They're coming up on a real dilemma here as at some point the excuse of being young and needing to develop is going to become outdated. The elephant in the room at Pepsi Center is that the Nuggets lost to a younger team with less playoff experience than they have.
When Masai had to trade Melo, he and Josh made the decision they wanted to remain competitive and try an unconventional method to succeed in a small market. Instead of going the Cleveland route of getting picks in exchange for the player and heading back into the lottery, they dealt for a group of good players. The smart thing Masai did was he locked up all of those assets to very cap-friendly deals so when the new luxury tax kicks in next year and teams will have to start blowing up their rosters, Denver will be in great shape. The bad thing is they're limited in their ability to advance the roster. They can make moves similar to the Iguodala trade but they're obviously too good to be in the lottery. In one sense they appear worlds ahead of Cleveland, but with Kyrie Irving and Tristian Thompson as bases- they could be a title team if LeBron returns in 2015. It's just unlikely Denver will be able to add an A player, in a league where it seems to take 2-3 A players to win a title.
Simply put, the Nuggets are built for the regular season- in every sense. A deep roster of 9-10 guys plays very well over an 82-game grind. They play an up-tempo game and win a lot of home games simply based on scheduling as they catch teams coming into Denver who inevitably don't have the stamina to keep up that type of pace.
Problem is once you get into the playoffs, those strengths are weakened. It turns into a possession-by-possession grind in the half-court where fatigue is irrelevant and execution is key. That's where star players are so key, not only can you run plays for them but they get the benefit of the whistle.
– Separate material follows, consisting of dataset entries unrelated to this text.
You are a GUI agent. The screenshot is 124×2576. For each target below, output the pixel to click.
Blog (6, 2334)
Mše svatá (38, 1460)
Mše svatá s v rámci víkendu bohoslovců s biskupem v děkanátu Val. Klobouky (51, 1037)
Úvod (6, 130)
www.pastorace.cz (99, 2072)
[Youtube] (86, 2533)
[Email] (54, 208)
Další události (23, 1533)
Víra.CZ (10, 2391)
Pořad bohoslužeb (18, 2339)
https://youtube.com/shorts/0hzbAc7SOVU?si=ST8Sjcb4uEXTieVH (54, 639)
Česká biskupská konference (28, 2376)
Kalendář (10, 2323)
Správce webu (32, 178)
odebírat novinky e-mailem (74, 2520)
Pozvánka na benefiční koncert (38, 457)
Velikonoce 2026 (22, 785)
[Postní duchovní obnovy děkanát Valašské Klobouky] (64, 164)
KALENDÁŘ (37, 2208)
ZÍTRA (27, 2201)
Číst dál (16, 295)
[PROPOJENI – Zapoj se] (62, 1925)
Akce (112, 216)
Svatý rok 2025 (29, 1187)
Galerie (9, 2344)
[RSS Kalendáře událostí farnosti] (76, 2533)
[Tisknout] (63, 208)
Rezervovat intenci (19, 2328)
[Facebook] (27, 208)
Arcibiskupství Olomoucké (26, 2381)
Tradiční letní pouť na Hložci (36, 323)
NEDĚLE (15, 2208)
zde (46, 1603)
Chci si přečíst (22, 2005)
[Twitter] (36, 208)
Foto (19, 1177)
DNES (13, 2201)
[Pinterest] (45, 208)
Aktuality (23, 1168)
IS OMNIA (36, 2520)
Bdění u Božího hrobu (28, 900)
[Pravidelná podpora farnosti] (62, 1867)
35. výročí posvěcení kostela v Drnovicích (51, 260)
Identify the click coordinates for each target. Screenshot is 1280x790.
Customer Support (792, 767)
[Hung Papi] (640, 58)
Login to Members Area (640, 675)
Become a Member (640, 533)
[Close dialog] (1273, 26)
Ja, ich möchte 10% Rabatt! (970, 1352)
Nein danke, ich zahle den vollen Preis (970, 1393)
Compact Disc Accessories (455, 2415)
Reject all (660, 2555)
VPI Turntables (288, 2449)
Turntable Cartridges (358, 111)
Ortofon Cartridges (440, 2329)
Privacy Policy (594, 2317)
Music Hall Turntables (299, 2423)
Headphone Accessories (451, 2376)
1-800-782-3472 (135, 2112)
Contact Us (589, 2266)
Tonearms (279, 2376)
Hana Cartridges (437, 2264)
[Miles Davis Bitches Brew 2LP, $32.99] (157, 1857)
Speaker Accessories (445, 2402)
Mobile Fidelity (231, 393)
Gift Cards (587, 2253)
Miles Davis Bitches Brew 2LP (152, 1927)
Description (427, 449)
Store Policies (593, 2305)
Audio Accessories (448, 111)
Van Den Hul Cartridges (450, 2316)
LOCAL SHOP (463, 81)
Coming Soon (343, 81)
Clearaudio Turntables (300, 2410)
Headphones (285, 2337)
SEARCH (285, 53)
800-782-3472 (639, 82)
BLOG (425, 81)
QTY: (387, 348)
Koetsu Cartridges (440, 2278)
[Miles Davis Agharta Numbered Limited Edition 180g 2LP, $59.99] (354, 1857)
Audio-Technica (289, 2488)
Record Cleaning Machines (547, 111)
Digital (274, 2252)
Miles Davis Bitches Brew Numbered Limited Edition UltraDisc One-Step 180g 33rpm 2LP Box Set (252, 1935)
Until a player receives the respect of the officials as a star, it's tough to win in the playoffs. Sure Ty Lawson can continue getting better, but will referees give him the same benefit of the doubt they do LeBron or Durant?
That's what puts them in such a tough situation. I could see them winning 60 games next season, but I'm still not sure they can get out of the first round. That's a staggering statement in that I'm simply questioning their ability to win one round, not a championship. With that, they're a business and I respect Kroenke's desire to put out a competitive regular season product to fill seats and get playoff revenue versus taking a step back as a cellar dweller in hopes of landing a new franchise player. But it sucks for those wanting to see Denver win a championship.